**Work to complete**.
Whatever the records contain, reproduce all of them exactly.

[Stored data]

-- Opening Marker --

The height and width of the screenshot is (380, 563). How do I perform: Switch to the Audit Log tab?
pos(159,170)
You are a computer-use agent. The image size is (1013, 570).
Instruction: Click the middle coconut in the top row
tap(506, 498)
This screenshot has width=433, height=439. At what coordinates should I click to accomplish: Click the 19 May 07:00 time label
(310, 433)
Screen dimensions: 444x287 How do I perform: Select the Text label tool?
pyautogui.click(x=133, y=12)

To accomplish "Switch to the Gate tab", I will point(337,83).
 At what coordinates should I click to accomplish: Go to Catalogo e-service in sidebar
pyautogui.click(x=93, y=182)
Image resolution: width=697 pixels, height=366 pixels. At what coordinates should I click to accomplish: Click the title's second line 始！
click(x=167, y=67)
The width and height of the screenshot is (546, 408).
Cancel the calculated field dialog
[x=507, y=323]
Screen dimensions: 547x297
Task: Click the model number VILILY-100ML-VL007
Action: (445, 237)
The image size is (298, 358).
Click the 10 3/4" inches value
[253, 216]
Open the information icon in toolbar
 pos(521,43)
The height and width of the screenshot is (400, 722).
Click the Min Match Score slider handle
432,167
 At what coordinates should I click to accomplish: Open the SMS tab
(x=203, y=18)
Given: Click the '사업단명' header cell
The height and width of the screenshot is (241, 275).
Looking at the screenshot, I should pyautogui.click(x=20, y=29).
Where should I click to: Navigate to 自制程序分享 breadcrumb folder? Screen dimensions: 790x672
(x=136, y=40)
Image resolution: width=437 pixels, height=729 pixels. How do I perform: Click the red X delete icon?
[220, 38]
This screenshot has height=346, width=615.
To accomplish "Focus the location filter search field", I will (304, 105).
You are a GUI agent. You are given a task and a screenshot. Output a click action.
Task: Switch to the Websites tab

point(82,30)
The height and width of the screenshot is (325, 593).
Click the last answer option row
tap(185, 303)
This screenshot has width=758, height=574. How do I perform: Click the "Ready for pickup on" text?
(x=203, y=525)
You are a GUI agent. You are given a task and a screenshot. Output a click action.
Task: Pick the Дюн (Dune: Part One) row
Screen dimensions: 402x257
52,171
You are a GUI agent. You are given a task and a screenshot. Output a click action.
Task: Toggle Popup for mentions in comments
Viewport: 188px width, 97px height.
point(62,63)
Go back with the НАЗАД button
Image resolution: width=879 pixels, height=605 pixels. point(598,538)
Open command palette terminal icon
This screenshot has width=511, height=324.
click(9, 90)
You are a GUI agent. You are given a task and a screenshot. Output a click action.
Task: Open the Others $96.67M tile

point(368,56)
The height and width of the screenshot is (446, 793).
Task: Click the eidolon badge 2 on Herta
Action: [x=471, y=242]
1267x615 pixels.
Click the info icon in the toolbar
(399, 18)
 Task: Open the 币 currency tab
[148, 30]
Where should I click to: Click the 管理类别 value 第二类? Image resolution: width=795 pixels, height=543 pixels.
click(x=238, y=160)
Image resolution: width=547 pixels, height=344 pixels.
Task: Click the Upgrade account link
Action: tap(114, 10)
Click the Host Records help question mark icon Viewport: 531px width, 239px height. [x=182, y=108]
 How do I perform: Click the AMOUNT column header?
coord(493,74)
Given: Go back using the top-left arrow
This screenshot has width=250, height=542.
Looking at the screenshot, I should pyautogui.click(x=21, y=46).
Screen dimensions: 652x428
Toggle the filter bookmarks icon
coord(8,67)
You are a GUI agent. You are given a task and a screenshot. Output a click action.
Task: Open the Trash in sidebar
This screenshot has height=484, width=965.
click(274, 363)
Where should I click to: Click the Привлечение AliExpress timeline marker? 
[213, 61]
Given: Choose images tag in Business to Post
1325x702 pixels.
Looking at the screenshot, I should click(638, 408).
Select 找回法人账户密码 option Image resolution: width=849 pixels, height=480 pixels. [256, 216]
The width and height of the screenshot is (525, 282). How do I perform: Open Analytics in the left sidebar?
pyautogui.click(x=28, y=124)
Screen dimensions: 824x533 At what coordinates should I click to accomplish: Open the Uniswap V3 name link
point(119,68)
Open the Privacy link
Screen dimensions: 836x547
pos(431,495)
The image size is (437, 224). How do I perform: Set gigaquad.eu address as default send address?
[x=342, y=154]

-- Closing Marker --

**Response for this exercise**.
The height and width of the screenshot is (380, 563). How do I perform: Switch to the Audit Log tab?
pos(159,170)
You are a computer-use agent. The image size is (1013, 570).
Instruction: Click the middle coconut in the top row
tap(506, 498)
This screenshot has width=433, height=439. At what coordinates should I click to accomplish: Click the 19 May 07:00 time label
(310, 433)
Screen dimensions: 444x287 How do I perform: Select the Text label tool?
pyautogui.click(x=133, y=12)

To accomplish "Switch to the Gate tab", I will point(337,83).
 At what coordinates should I click to accomplish: Go to Catalogo e-service in sidebar
pyautogui.click(x=93, y=182)
Image resolution: width=697 pixels, height=366 pixels. At what coordinates should I click to accomplish: Click the title's second line 始！
click(x=167, y=67)
The width and height of the screenshot is (546, 408).
Cancel the calculated field dialog
[x=507, y=323]
Screen dimensions: 547x297
Task: Click the model number VILILY-100ML-VL007
Action: (445, 237)
The image size is (298, 358).
Click the 10 3/4" inches value
[253, 216]
Open the information icon in toolbar
 pos(521,43)
The height and width of the screenshot is (400, 722).
Click the Min Match Score slider handle
432,167
 At what coordinates should I click to accomplish: Open the SMS tab
(x=203, y=18)
Given: Click the '사업단명' header cell
The height and width of the screenshot is (241, 275).
Looking at the screenshot, I should pyautogui.click(x=20, y=29).
Where should I click to: Navigate to 自制程序分享 breadcrumb folder? Screen dimensions: 790x672
(x=136, y=40)
Image resolution: width=437 pixels, height=729 pixels. How do I perform: Click the red X delete icon?
[220, 38]
This screenshot has height=346, width=615.
To accomplish "Focus the location filter search field", I will (304, 105).
You are a GUI agent. You are given a task and a screenshot. Output a click action.
Task: Switch to the Websites tab

point(82,30)
The height and width of the screenshot is (325, 593).
Click the last answer option row
tap(185, 303)
This screenshot has width=758, height=574. How do I perform: Click the "Ready for pickup on" text?
(x=203, y=525)
You are a GUI agent. You are given a task and a screenshot. Output a click action.
Task: Pick the Дюн (Dune: Part One) row
Screen dimensions: 402x257
52,171
You are a GUI agent. You are given a task and a screenshot. Output a click action.
Task: Toggle Popup for mentions in comments
Viewport: 188px width, 97px height.
point(62,63)
Go back with the НАЗАД button
Image resolution: width=879 pixels, height=605 pixels. point(598,538)
Open command palette terminal icon
This screenshot has width=511, height=324.
click(9, 90)
You are a GUI agent. You are given a task and a screenshot. Output a click action.
Task: Open the Others $96.67M tile

point(368,56)
The height and width of the screenshot is (446, 793).
Task: Click the eidolon badge 2 on Herta
Action: [x=471, y=242]
1267x615 pixels.
Click the info icon in the toolbar
(399, 18)
 Task: Open the 币 currency tab
[148, 30]
Where should I click to: Click the 管理类别 value 第二类? Image resolution: width=795 pixels, height=543 pixels.
click(x=238, y=160)
Image resolution: width=547 pixels, height=344 pixels.
Task: Click the Upgrade account link
Action: tap(114, 10)
Click the Host Records help question mark icon Viewport: 531px width, 239px height. [x=182, y=108]
 How do I perform: Click the AMOUNT column header?
coord(493,74)
Given: Go back using the top-left arrow
This screenshot has width=250, height=542.
Looking at the screenshot, I should pyautogui.click(x=21, y=46).
Screen dimensions: 652x428
Toggle the filter bookmarks icon
coord(8,67)
You are a GUI agent. You are given a task and a screenshot. Output a click action.
Task: Open the Trash in sidebar
This screenshot has height=484, width=965.
click(274, 363)
Where should I click to: Click the Привлечение AliExpress timeline marker? 
[213, 61]
Given: Choose images tag in Business to Post
1325x702 pixels.
Looking at the screenshot, I should click(638, 408).
Select 找回法人账户密码 option Image resolution: width=849 pixels, height=480 pixels. [256, 216]
The width and height of the screenshot is (525, 282). How do I perform: Open Analytics in the left sidebar?
pyautogui.click(x=28, y=124)
Screen dimensions: 824x533 At what coordinates should I click to accomplish: Open the Uniswap V3 name link
point(119,68)
Open the Privacy link
Screen dimensions: 836x547
pos(431,495)
The image size is (437, 224). How do I perform: Set gigaquad.eu address as default send address?
[x=342, y=154]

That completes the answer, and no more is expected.